Former Va. Gov. Jim Gilmore: Romney Can Beat Obama

Former Virginia Gov. Jim Gilmore tells Red Alert Politics that it is becoming more unlikely that Newt Gingrich, Rick Santorum or Ron Paul have any chance to capture the nomination.

Romney won 6 of the 10 Super Tuesday states yesterday, including Virginia, putting him up to 415 committed delegates to Santorum’s 176, Gingrich’s 105 and Paul’s 47.

The former Virginia governor, who briefly ran against Gov. Romney himself for the GOP nomination in 2008, says he endorsed Romney early on because he has the “right message put together with the right organization to put him in a position to win.”

According to Gilmore, Romney has the right combination of issue to succeed against Obama at a time when Americans are concerned with their long-term economic futures.
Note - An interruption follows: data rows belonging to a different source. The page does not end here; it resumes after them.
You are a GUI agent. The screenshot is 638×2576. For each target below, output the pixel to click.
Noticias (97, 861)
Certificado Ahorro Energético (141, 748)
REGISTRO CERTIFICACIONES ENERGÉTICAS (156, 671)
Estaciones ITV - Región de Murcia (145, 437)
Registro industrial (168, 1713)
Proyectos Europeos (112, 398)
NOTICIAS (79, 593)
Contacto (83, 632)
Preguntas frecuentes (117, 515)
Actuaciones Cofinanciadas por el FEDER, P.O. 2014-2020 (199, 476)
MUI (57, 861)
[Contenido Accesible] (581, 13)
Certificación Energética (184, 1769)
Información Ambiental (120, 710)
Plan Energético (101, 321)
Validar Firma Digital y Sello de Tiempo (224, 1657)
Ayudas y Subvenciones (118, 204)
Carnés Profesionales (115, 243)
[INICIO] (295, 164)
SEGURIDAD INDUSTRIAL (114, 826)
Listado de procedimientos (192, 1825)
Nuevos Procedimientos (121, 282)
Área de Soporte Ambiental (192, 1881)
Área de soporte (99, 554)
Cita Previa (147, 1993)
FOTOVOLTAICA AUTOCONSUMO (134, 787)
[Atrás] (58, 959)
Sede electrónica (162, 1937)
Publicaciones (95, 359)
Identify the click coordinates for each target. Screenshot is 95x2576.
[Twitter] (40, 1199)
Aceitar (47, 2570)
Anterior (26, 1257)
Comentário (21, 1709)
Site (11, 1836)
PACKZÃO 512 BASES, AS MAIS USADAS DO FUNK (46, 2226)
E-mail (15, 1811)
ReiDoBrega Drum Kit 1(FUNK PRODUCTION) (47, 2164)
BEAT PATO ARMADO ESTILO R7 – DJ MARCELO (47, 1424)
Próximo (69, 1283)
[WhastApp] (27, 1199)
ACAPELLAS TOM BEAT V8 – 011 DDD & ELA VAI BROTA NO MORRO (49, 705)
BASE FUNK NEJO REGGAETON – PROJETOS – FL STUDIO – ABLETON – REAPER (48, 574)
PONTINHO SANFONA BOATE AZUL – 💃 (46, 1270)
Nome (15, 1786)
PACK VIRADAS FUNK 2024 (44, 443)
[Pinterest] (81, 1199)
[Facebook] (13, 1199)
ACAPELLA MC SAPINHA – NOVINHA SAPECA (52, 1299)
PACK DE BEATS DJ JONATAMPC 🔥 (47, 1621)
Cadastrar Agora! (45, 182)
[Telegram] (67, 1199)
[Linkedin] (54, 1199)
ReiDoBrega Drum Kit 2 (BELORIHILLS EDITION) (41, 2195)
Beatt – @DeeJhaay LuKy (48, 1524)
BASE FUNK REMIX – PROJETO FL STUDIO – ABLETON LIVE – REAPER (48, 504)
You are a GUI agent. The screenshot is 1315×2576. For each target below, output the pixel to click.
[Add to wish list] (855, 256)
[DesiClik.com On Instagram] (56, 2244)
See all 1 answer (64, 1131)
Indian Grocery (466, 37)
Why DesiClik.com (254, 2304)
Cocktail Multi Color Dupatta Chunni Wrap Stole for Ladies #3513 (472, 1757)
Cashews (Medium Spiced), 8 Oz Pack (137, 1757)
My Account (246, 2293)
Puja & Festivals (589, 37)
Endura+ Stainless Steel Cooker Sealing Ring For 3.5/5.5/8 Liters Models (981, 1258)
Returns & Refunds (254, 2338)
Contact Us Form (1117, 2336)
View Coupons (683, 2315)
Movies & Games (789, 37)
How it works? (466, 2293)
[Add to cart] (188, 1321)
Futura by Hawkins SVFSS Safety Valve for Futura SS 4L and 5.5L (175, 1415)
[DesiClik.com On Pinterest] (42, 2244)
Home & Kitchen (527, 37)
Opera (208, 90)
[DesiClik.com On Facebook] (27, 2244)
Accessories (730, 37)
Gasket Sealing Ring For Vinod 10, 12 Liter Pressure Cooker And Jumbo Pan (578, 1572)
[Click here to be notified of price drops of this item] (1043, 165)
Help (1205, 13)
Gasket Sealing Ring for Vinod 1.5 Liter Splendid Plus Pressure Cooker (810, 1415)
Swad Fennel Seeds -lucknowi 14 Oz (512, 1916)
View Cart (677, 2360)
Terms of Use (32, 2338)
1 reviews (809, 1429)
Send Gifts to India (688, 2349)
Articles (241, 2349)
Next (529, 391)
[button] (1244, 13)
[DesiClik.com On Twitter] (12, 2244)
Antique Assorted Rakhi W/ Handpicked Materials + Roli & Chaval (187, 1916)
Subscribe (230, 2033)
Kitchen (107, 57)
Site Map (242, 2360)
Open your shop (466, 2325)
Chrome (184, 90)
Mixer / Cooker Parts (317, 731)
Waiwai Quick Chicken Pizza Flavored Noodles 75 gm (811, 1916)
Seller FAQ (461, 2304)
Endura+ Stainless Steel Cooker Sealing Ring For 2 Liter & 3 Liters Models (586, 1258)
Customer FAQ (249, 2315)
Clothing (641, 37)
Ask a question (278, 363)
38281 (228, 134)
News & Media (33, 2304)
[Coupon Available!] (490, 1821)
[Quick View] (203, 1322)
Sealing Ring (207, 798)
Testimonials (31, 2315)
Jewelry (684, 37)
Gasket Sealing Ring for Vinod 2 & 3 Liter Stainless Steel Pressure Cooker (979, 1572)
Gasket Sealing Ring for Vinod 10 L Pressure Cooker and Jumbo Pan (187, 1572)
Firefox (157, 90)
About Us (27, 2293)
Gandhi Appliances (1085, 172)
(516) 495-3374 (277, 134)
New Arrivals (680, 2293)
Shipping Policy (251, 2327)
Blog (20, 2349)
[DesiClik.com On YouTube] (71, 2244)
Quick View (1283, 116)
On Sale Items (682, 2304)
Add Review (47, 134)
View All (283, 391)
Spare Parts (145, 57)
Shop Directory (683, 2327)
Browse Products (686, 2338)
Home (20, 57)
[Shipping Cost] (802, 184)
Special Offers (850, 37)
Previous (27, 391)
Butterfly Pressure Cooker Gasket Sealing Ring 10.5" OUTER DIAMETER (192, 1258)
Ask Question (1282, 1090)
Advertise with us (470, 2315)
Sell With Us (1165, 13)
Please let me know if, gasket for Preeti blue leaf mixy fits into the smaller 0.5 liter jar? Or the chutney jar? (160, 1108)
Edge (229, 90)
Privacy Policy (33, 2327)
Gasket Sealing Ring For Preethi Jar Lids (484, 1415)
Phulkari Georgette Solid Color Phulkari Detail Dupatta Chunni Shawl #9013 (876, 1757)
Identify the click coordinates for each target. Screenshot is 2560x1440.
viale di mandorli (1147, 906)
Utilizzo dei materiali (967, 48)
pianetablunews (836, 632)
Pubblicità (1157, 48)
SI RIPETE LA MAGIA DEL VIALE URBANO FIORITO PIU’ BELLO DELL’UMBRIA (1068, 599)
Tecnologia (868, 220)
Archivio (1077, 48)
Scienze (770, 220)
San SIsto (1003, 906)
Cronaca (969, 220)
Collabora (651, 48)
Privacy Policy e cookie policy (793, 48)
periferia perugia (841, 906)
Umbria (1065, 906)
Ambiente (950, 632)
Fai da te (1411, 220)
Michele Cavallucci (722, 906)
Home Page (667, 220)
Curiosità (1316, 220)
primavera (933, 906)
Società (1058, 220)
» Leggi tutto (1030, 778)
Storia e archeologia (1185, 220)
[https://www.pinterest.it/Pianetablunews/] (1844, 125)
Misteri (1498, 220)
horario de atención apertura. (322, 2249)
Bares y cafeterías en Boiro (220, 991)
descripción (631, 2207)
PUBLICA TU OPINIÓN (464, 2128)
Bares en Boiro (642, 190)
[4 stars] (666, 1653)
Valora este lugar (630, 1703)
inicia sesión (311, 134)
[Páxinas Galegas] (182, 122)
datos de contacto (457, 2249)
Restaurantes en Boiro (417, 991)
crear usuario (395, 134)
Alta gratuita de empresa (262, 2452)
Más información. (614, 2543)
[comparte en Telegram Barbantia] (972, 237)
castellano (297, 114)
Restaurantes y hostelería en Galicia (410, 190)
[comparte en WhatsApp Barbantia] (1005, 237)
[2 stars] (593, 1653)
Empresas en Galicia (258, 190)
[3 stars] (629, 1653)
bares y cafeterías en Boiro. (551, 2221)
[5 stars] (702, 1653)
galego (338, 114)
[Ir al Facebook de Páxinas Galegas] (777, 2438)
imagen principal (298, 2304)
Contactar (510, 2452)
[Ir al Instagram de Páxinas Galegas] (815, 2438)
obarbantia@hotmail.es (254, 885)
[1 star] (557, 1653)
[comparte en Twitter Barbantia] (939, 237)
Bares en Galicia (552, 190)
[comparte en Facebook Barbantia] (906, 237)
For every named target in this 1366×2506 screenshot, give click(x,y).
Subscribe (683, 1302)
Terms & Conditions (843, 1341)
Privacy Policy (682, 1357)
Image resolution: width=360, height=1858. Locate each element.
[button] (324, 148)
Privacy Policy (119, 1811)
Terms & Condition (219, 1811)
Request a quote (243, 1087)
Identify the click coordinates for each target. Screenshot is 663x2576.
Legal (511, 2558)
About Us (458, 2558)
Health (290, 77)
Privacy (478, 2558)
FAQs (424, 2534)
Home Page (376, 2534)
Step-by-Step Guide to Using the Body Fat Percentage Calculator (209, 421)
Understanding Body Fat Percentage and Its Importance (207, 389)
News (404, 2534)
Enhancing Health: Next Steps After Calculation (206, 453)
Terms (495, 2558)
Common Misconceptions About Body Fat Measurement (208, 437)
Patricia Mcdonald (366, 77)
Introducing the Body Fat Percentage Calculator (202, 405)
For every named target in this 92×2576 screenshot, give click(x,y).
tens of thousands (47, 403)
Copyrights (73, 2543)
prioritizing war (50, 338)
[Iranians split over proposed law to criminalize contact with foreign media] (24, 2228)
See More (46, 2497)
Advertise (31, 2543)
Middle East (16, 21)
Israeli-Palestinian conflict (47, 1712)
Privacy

“Gov. Romney has selected the issues that working people care about more than any of the other candidates,” Gilmore says. “I do not dislike any of the four candidates who are now running, but at the end of the day only one message matters — and that is how to get people employed in this country.”

This year’s election contrasts from 2008 when President Obama was able to win the White House on an anti-Bush message when people wanted a change. But this year, voters are restless because unemployment hovers around 8.5 percent – higher than the 7.1 percent unemployment rate Jimmy Carter faced in 1980 and the 7.5 percent unemployment rate faced by George H.W. Bush in 1992.

No president has won re-election with unemployment above 8 percent since 1940.

“The modern Democratic Party does not understand the economy,” Gilmore says. “They don’t understand the economy operating under some antiquated 20th century economic theory [that Keynesianism works].”

Instead, the Democrats operate under the incorrect assumption that the redistribution of wealth helps the economy when all it does is to hinder the creation of wealth and economic growth,according to Gilmore.

“A rising tide lifts all boats,” Gilmore says.

Gilmore is sure that voters will compare 2012 with 2008 and will check the box for the Republican nominee in November.

“There is no real need to convince every conservative that Romney is everyone’s kind of conservative,” Gilmore says. “But we all have to be on the same team [in November].

“Gov. Romney is more conservative than Barack Obama, and he is the Republicans’ best opportunity to address the concerns of the American people and is the best qualified,” Gilmore continues. “The president’s approach is more class warfare, and class warfare is silly. The idea of having one class against another has nothing to do with the history of America.”